Blonnie R. Watson (born February 3, 1937) is an American Democratic Party politician who represented the 29th Legislative District in the New Jersey General Assembly from 2016 to 2018.

A resident of the Central Ward of Newark, Watson retired from the United States Postal Service, where she worked as a Systems Compliance Executive.
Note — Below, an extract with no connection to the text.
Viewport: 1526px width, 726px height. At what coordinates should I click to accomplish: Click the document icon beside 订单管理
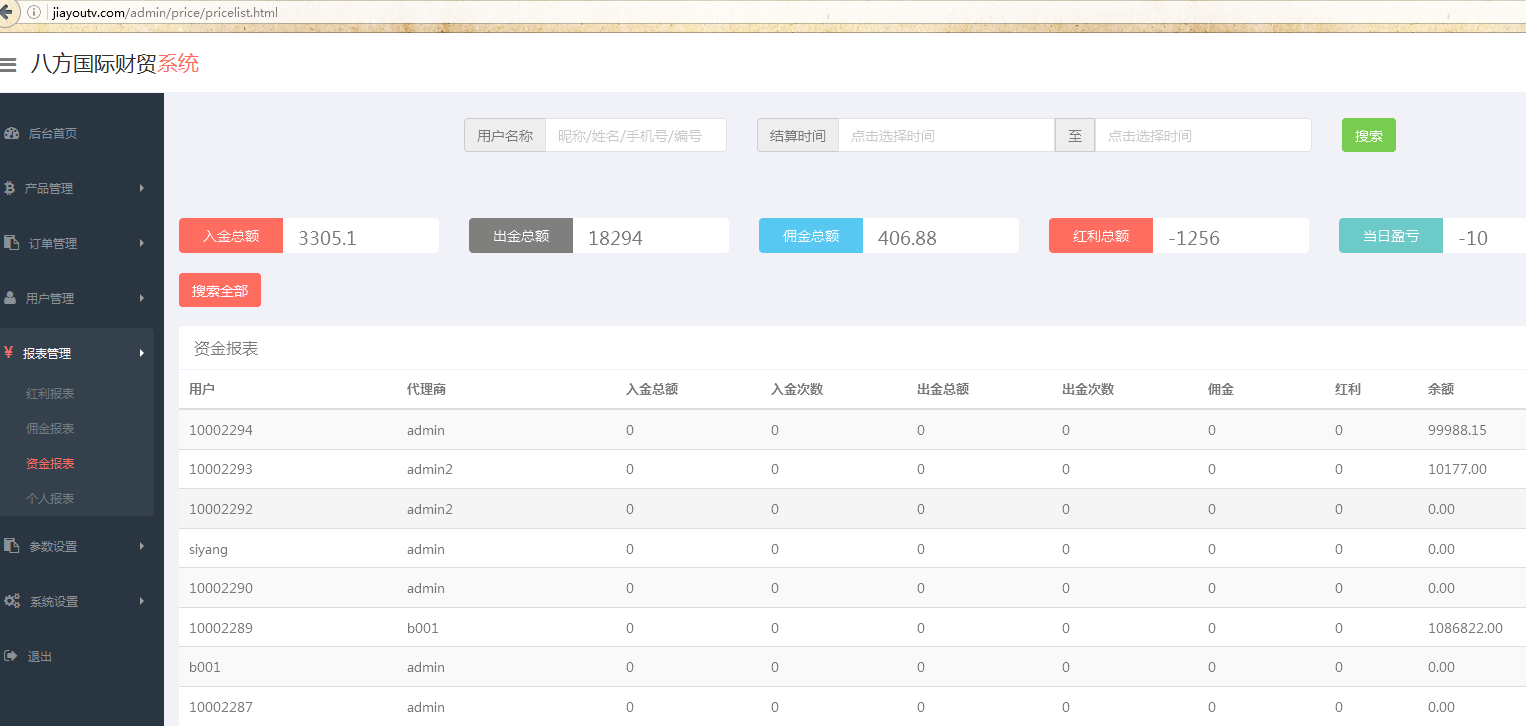point(11,243)
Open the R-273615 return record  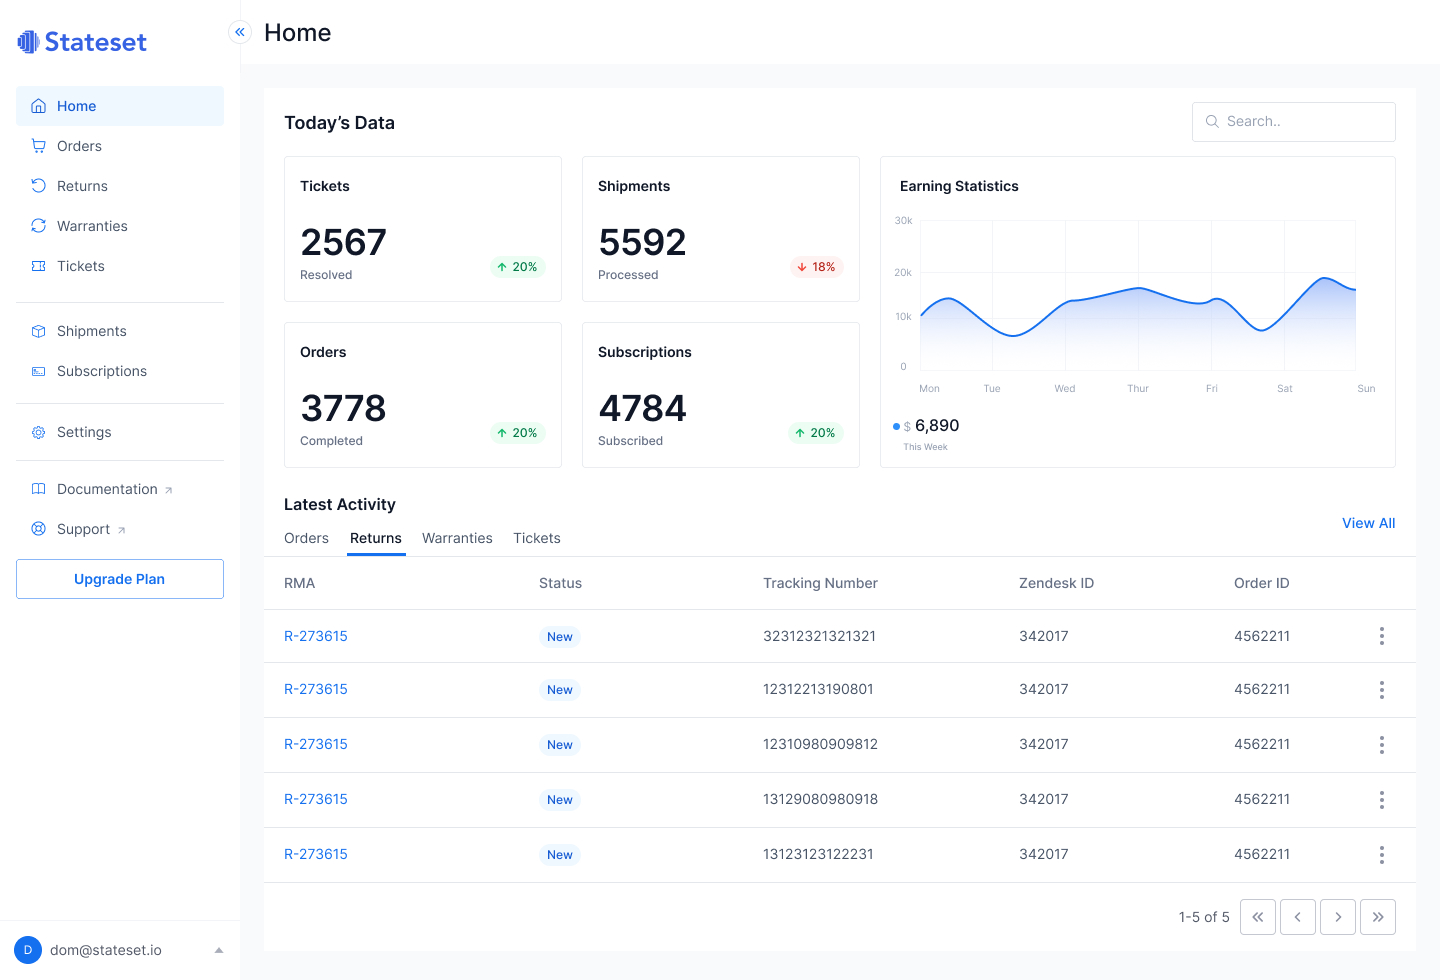tap(316, 636)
She served on the Zoning Board of Adjustment in Newark and was elected to serve on the Essex County Board of Chosen Freeholders from 1997 to 2014. Elected to serve six three-year terms as an at-large freeholder, Watson served five years as the board's vice president and eight as president.

Watson was sworn into office on July 21, 2016, by Assembly Speaker Vincent Prieto, after being selected to fill the seat of L. Grace Spencer, who had resigned from office on June 30, 2016, to become a judge of the New Jersey Superior Court.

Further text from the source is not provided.